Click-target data
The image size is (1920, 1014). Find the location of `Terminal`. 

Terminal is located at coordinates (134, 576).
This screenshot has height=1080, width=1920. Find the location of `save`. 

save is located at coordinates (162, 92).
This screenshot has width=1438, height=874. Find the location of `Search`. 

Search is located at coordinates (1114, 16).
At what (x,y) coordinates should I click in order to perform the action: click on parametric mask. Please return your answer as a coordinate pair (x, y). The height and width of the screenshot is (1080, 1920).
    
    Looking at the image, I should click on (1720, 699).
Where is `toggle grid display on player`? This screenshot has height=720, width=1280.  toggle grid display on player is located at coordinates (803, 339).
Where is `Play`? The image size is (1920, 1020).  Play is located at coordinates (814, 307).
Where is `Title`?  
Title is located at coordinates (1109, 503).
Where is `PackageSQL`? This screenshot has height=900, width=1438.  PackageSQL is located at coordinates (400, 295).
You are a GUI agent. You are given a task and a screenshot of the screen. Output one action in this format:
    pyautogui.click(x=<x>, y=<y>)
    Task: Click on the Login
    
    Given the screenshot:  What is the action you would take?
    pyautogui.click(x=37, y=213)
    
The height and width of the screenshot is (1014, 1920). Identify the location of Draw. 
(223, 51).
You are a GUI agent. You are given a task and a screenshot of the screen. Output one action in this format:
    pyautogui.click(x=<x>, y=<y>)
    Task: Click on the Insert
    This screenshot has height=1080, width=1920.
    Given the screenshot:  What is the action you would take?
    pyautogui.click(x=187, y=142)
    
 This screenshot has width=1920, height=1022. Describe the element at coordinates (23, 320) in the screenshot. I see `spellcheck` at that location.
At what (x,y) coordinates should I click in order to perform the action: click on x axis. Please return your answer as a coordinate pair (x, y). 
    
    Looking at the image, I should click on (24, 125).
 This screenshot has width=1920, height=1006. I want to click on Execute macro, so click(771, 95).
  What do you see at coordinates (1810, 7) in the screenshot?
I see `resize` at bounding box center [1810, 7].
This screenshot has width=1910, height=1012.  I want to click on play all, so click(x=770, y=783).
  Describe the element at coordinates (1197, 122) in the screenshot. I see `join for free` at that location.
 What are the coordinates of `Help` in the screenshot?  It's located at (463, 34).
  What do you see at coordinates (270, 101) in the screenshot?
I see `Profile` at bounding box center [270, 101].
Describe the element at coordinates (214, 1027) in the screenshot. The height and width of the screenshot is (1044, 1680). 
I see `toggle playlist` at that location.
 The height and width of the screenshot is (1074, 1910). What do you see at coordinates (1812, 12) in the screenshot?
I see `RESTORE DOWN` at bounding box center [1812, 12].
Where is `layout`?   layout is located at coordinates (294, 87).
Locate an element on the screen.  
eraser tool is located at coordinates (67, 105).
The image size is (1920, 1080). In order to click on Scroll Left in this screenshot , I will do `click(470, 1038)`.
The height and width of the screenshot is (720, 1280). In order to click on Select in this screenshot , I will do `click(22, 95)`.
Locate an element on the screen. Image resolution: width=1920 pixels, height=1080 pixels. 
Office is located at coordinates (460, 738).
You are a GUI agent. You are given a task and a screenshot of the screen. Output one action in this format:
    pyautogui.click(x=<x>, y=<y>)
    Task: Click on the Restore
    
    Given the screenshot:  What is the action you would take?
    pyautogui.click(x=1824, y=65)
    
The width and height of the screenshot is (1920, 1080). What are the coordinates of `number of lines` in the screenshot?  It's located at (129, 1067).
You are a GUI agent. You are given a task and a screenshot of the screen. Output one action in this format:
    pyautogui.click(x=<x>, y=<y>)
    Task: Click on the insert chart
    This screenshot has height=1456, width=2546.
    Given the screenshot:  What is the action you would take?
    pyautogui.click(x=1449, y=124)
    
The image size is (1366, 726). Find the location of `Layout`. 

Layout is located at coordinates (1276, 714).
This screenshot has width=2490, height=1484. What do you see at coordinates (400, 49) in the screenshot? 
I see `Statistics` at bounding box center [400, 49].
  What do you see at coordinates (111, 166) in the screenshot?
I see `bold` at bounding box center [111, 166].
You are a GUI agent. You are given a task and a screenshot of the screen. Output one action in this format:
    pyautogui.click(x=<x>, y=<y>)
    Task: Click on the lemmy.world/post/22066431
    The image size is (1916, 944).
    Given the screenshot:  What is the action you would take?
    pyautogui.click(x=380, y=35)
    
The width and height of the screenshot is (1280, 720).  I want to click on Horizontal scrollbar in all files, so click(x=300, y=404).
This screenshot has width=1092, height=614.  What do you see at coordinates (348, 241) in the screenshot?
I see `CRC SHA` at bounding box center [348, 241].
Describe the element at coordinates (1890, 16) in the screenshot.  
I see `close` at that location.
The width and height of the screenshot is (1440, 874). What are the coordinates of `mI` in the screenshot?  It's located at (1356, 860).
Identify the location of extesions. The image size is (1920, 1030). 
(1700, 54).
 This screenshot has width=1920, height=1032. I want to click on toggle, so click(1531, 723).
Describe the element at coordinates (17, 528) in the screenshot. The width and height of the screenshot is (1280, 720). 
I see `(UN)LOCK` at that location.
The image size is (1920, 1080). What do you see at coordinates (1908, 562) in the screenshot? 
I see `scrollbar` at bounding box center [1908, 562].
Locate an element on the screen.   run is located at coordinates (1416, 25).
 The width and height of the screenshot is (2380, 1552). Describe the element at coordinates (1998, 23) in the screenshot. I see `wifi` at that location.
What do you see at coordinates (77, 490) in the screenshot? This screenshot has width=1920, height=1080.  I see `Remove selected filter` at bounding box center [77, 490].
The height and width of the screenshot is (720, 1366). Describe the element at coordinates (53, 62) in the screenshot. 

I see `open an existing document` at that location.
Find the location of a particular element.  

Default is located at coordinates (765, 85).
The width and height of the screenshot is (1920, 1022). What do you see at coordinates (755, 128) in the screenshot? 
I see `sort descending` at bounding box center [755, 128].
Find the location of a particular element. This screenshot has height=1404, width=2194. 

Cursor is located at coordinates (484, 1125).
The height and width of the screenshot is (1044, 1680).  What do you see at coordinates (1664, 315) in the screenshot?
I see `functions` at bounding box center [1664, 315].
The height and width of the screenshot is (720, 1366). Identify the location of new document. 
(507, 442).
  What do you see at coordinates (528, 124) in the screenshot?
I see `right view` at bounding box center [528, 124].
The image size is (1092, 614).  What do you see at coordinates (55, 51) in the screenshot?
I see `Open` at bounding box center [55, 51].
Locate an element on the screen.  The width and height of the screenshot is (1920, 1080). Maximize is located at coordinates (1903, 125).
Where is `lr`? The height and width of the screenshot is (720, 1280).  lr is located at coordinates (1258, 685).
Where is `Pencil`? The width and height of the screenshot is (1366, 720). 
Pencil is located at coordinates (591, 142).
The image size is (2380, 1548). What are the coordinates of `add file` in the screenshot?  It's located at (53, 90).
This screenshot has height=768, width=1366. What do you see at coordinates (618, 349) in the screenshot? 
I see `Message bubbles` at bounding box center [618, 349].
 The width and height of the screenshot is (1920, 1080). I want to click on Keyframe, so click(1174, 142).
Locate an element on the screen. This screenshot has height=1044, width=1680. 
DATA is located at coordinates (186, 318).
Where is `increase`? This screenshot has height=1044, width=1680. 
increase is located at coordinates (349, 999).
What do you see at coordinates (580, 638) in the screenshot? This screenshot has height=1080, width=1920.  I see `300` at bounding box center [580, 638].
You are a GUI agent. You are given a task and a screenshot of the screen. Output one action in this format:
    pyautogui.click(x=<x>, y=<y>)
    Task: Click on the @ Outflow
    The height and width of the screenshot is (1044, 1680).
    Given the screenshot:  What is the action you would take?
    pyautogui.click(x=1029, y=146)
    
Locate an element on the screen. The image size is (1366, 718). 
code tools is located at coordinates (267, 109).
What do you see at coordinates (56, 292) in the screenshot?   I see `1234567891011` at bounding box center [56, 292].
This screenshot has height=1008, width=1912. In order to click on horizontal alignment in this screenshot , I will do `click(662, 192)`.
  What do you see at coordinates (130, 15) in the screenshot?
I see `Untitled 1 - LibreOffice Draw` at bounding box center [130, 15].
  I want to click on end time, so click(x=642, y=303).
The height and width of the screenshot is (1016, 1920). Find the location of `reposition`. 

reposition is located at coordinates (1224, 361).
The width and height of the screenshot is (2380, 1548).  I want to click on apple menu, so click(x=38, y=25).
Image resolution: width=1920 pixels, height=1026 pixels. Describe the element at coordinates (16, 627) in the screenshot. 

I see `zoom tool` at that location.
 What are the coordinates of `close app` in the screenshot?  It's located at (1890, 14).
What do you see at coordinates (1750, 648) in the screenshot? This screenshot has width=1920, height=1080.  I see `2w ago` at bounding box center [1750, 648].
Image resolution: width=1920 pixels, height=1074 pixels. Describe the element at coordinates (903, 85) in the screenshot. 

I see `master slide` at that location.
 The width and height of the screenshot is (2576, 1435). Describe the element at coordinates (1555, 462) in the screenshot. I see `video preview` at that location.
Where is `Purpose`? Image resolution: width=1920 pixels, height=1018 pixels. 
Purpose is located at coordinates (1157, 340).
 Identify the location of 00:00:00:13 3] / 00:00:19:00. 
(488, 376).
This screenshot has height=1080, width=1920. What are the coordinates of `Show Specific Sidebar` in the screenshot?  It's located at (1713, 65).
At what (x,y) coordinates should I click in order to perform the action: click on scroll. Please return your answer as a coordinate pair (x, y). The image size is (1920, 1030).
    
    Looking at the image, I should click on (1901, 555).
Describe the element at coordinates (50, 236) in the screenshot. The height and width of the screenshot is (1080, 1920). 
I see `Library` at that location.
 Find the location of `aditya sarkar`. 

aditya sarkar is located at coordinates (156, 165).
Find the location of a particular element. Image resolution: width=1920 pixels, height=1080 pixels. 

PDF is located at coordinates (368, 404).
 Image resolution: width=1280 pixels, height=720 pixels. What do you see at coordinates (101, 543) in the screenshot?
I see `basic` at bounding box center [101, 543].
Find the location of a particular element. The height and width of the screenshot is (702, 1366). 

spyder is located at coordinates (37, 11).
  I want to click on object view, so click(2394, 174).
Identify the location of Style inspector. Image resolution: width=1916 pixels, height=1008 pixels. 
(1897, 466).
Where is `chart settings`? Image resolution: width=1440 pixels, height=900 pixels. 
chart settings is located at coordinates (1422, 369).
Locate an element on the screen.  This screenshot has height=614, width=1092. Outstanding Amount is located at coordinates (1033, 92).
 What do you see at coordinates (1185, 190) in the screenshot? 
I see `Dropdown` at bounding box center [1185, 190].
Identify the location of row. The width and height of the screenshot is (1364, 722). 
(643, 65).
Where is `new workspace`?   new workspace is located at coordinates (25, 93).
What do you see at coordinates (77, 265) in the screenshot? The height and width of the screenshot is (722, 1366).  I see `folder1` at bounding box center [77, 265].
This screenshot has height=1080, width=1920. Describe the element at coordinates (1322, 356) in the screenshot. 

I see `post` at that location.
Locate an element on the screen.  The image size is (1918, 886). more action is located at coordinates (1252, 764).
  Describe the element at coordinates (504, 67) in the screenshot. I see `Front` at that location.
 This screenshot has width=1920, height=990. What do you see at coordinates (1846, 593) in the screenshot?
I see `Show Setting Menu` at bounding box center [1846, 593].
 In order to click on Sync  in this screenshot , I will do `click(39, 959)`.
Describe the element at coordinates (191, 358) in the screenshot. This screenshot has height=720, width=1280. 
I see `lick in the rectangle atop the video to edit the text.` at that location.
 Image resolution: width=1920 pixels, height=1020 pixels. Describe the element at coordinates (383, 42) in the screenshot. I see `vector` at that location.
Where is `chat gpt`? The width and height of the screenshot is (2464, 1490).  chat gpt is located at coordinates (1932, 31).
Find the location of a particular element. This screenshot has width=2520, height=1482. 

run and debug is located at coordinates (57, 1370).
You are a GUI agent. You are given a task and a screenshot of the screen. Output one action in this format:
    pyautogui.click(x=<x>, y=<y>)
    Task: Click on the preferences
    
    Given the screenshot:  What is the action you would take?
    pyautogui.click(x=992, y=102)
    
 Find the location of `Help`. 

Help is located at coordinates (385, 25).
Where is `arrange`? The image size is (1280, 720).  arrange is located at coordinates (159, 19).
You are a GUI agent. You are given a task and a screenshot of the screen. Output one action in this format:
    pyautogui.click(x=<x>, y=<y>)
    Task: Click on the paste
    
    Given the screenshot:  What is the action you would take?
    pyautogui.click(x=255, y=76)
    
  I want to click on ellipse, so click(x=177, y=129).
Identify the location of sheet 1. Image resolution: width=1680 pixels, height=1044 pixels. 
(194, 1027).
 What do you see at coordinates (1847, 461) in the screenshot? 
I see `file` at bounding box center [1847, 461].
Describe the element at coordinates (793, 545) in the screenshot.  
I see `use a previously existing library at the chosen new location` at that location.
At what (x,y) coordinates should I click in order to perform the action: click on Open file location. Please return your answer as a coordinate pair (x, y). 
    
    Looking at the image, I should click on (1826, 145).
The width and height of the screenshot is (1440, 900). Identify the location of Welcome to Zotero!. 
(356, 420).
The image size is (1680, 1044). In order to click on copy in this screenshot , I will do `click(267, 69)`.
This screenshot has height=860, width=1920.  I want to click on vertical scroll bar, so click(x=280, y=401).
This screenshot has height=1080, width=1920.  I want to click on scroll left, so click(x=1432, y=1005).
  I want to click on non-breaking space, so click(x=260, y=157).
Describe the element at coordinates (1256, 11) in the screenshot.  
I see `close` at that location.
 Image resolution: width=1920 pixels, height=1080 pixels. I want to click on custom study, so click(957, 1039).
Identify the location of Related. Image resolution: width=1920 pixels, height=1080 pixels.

GOAL
Can you reproduce verbatim the lines of the entries above, starting with the line that contains "so click(x=1432, y=1005)." and going on through the last line of the entries?

SOLUTION
This screenshot has height=1080, width=1920.  I want to click on scroll left, so click(x=1432, y=1005).
  I want to click on non-breaking space, so click(x=260, y=157).
Describe the element at coordinates (1256, 11) in the screenshot.  
I see `close` at that location.
 Image resolution: width=1920 pixels, height=1080 pixels. I want to click on custom study, so click(957, 1039).
Identify the location of Related. Image resolution: width=1920 pixels, height=1080 pixels.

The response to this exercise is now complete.